In a similarly interesting twist of fate, McDonald’s found that 75% of customers read the menu board after they order while they wait for their food. Meal prep takes time and that’s when people who have paid and received change will be reading almost anything.
This is one part of a larger conceptual strategy Underhill proposes: the idea of zones.
Every environment has zones, where people are thinking about different things, focusing their eyes on different things, and even doing different things.
If you map out all the zones of a restaurant, the zone where someone is in line for food could be entirely different than the zone where someone is washing their hands after the bathroom. The zone where someone is getting condiments after they order is different than the zone where they enter the restaurant. Each of those signs require different considerations.

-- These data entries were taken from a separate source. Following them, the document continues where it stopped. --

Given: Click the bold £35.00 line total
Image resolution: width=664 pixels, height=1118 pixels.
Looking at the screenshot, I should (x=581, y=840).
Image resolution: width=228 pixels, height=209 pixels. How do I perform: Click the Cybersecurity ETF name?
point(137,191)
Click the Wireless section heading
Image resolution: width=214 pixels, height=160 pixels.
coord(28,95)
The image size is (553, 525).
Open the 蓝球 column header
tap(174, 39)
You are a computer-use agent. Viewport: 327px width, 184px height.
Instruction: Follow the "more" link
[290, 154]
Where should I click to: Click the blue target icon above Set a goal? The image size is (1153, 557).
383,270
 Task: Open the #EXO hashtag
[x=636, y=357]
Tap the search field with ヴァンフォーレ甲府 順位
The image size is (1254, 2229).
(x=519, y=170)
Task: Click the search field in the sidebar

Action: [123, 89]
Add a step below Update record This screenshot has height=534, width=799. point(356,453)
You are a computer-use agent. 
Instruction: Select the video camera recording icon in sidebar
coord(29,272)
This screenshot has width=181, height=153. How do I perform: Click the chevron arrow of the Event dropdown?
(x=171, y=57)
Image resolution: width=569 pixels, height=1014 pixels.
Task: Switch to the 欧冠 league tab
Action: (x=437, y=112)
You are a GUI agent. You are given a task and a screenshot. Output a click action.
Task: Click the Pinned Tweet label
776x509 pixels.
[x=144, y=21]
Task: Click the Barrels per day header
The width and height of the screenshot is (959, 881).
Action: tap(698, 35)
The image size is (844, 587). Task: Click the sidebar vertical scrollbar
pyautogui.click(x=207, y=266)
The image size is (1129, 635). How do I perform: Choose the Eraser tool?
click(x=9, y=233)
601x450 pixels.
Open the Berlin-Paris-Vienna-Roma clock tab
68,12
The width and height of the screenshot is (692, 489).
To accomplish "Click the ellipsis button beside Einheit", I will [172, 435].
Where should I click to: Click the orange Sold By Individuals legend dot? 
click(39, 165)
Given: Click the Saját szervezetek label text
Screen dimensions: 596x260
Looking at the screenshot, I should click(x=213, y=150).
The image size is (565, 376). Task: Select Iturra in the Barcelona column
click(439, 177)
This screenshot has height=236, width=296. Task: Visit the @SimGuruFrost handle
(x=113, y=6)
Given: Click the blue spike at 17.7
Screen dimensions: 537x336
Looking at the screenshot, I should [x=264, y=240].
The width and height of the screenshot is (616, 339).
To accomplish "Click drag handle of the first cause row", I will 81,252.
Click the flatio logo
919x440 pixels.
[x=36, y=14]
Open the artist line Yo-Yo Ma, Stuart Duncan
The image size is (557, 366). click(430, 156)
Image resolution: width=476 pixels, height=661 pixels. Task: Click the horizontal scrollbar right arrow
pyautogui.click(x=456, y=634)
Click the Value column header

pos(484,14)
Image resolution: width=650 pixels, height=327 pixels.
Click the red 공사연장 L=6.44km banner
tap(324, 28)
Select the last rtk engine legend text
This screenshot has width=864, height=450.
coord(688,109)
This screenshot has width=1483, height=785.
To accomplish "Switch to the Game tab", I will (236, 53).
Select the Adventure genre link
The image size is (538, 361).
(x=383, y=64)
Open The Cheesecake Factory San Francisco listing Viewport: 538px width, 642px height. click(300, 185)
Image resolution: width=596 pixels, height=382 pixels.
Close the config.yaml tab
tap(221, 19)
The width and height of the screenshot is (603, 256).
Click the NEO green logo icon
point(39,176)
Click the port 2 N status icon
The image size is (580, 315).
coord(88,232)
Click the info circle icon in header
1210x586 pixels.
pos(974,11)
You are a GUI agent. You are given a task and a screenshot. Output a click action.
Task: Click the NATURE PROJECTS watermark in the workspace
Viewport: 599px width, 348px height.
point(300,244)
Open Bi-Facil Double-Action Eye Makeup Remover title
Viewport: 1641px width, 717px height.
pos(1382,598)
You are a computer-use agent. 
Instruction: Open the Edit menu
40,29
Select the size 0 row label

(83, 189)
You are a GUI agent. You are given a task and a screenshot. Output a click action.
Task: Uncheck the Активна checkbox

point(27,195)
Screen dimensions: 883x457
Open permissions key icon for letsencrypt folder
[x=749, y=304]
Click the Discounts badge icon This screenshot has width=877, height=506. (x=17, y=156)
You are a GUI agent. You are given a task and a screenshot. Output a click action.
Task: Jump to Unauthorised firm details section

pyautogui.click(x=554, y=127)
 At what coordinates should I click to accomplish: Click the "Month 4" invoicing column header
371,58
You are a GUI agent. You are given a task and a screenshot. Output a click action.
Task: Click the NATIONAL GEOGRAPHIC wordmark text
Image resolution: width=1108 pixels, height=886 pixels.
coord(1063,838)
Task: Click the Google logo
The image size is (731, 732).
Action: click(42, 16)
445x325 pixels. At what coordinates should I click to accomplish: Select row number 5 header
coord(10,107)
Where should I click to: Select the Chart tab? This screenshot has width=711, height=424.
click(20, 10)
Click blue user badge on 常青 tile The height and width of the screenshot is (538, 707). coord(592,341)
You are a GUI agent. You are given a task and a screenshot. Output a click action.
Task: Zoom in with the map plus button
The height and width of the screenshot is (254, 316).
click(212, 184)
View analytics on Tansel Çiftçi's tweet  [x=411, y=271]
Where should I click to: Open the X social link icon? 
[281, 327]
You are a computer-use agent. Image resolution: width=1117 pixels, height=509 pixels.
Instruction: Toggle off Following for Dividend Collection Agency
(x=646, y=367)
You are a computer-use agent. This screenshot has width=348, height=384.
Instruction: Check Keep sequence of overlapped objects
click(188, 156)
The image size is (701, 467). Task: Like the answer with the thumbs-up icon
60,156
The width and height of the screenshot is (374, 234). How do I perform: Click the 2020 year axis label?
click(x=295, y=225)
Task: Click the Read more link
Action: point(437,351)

Think about the Subway ads. The ad right next to the map of the Manhattan MTA is probably going to get much more eye room than a random ad at the top. They would and should be zoned differently.
Underhill concludes:
“Thinking that every sign must stand on its own and contain an entire message is not only unimaginative, it’s ignorant of how human brains operate. Little advertising stickers stuck to your apples and pears are either the cleverest thing ever or the most obnoxious defacement of God’s bounty, depending on your point of view.”
While this does help with some strategy, there are some weird exceptions.
For example, what about the billboards?
While billboards are a commonly known medium, they defy a lot of Underhill’s principles around zones. It’s hard to decipher zones when the zone is rather homogenous. How do you distinguish between a bunch of irritated people sitting in traffic?
If you look up simple billboard tips, you might think that less words, succinct communication, clear messaging, and good color contrast are enough to make a billboard stick.
But, it’s tricky. You can’t necessarily put an actionable CTA on a billboard if drivers, cyclists, and bikers would see see your advertising on the go. The goal is more lofty. BM Outdoor suggests in their piece on the psychological impact of outdoor advertising that a billboards main objective is familiarity. To engrain your branding into the consciousness of the public.
To do this requires more than standard copy. It requires something more bold, more enduring. It needs to strike the balance of distraction, curiosity, and excitement.
I live in San Francisco, where the billboards almost becomes this avant-garde streak of messaging to seduce impressionable young techies.
Twilio has a famous one in SF, the Ask Your Developer series. But the billboard is only one part of a larger brand vision for Twilio.
CEO Jeff Lawson, titled his book Ask Your Developer and the words have become a minor rally cry for harnessing the power of software developers and unleashing their full talents. Seeing it over and over again helps that resonate and eventually drives that curiosity.
For younger startups, it can be a magic wand into prevalence.
Alex Krakov, former VP of Marketing at Lattice who wrote a brilliant piece on his experience buying billboards shares an interesting thought:
Billboards make startups feel bigger than they actually are. They make startups feel like a legit company. It might be silly, but many consumers think, “If they can buy a billboard, I’ll consider trusting their product.”
One of my favorites is Spotify, who runs regular billboards around the habits of their listeners and the passing of time.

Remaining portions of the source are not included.